Assigned task: A verbatim copy is needed of the lines below from the one containing "Task: Collapse the Resources sidebar section" up to and including the one containing "Task: Click the magnifier", excluding pictures.

Supplied data:
________________________________________

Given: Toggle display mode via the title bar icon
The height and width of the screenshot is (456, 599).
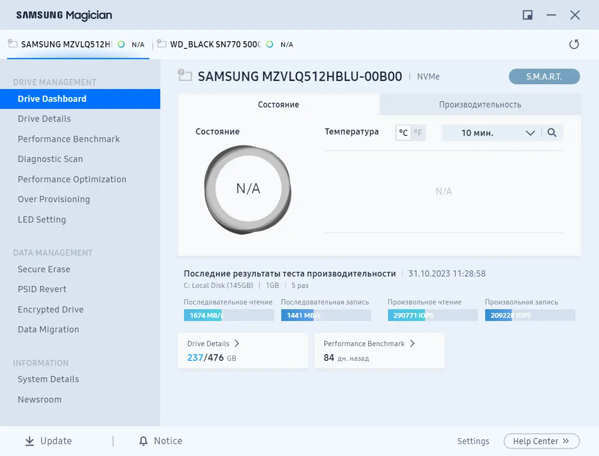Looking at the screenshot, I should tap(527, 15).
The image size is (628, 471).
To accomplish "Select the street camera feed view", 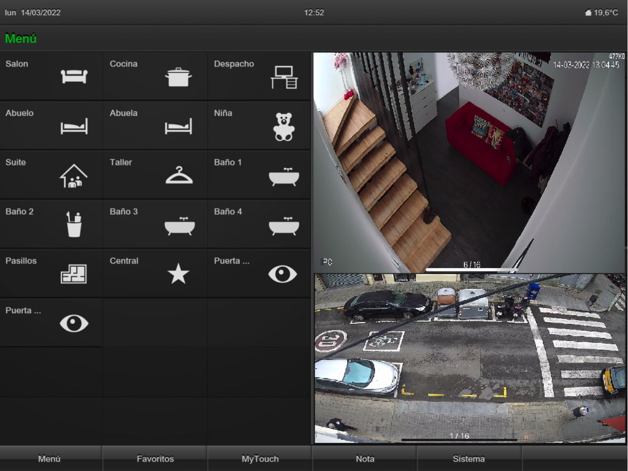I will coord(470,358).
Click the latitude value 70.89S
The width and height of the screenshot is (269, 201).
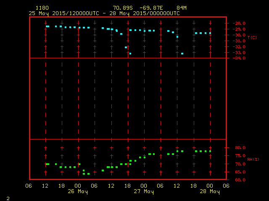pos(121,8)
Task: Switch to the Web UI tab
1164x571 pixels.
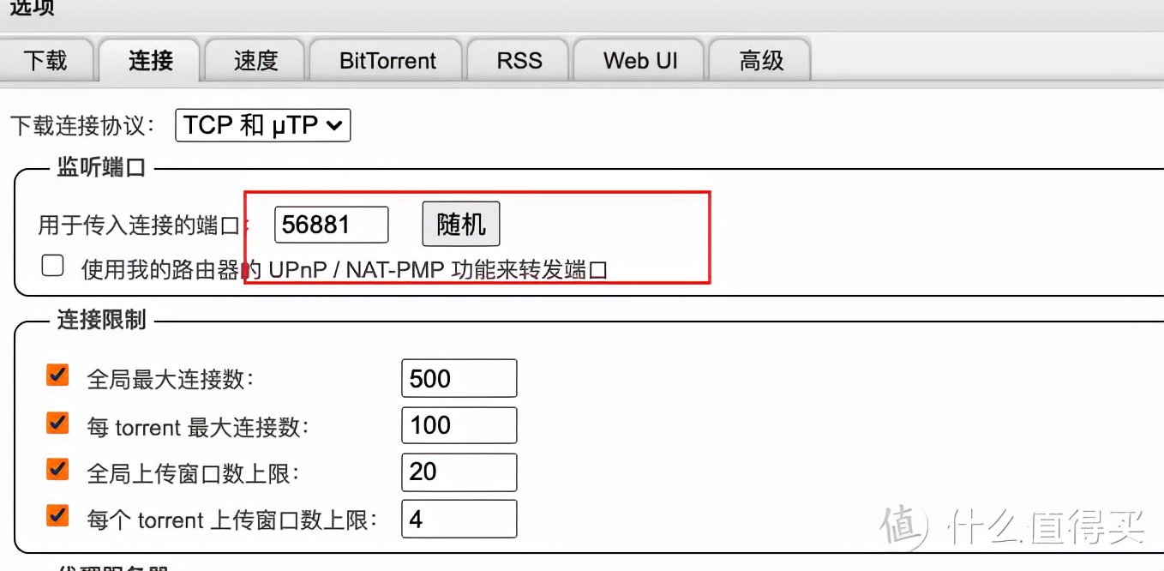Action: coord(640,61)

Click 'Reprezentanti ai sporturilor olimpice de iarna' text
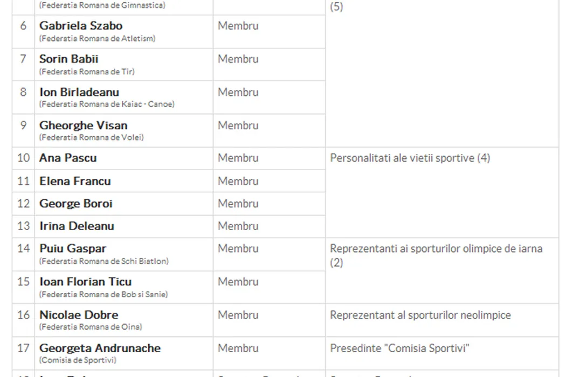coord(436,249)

________________________________________

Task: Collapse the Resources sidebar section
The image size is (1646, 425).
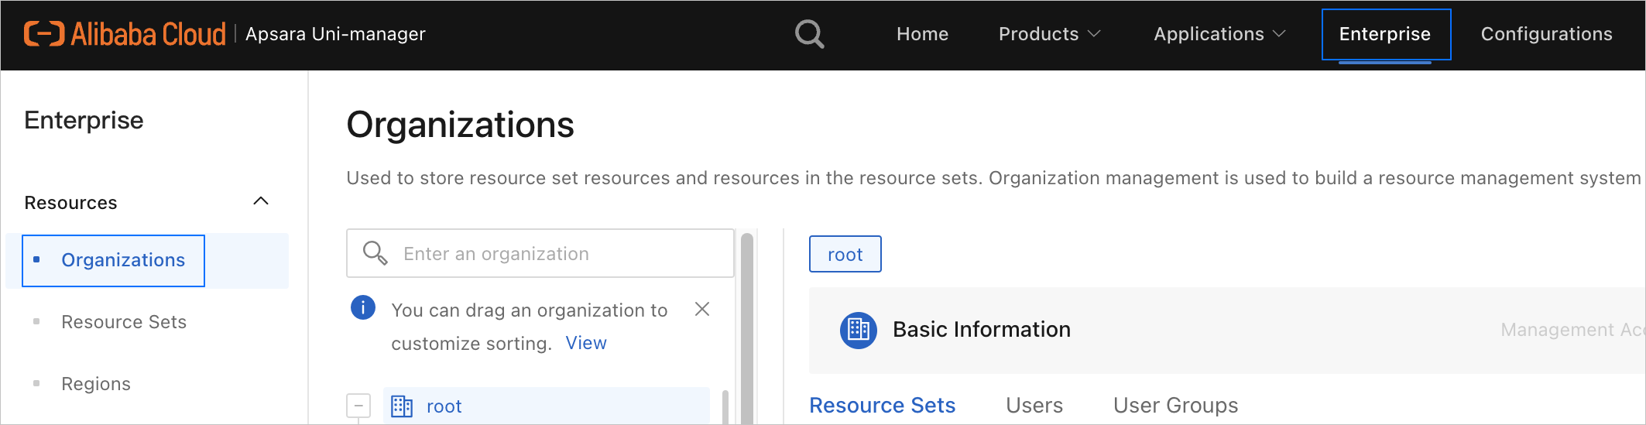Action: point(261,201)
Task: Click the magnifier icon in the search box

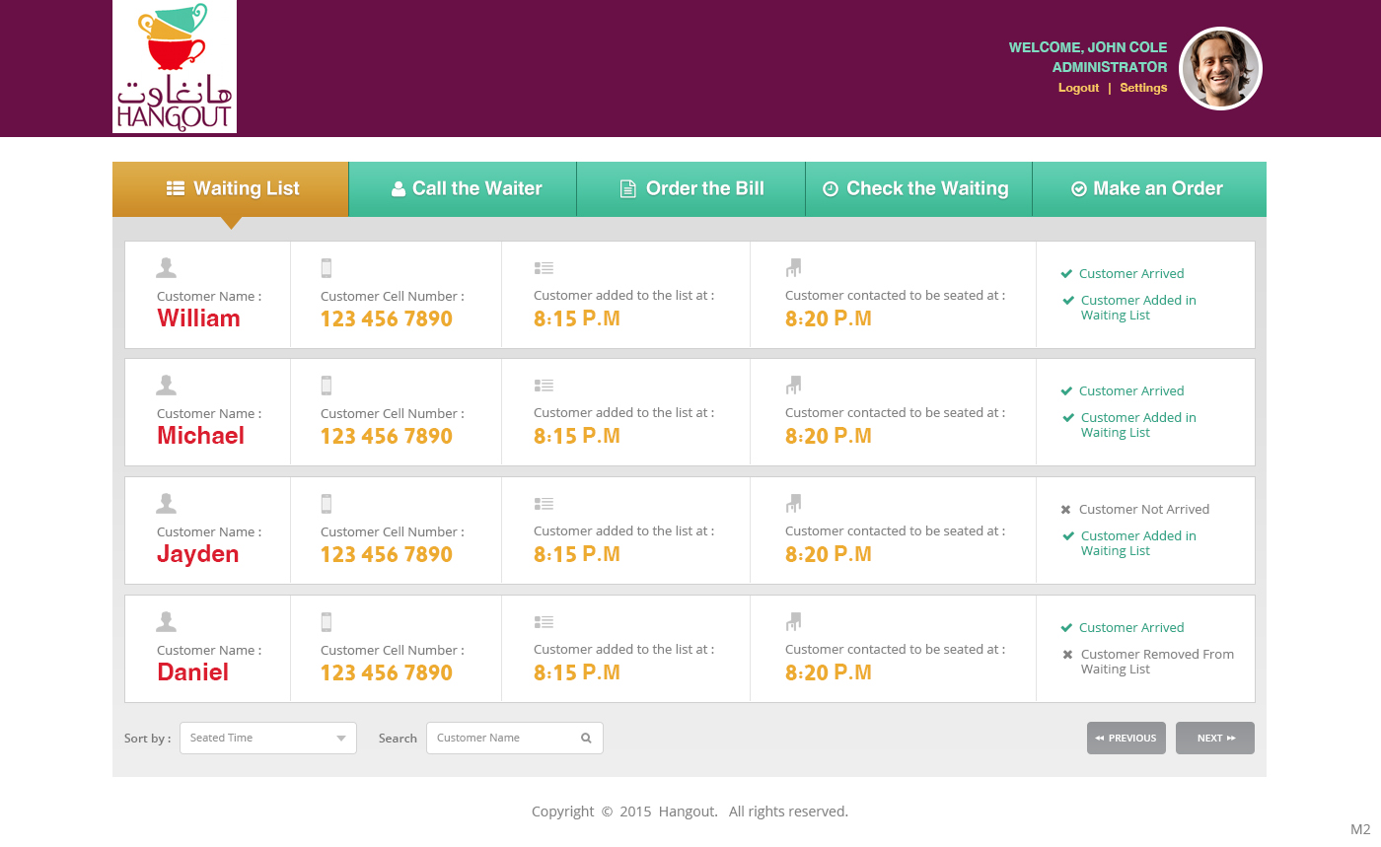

________________________________________

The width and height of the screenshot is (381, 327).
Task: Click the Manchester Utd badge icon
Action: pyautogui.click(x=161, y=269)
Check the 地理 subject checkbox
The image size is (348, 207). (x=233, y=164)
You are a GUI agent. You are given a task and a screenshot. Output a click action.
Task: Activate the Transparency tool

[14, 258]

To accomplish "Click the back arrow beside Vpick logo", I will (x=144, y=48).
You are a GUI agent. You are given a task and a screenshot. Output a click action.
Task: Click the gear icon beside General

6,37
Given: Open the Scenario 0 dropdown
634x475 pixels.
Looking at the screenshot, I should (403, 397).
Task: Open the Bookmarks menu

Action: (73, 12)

________________________________________

Solution for this exercise:
Task: Collapse the Resources sidebar section
The image size is (1646, 425).
Action: point(261,201)
Task: Click the magnifier icon in the search box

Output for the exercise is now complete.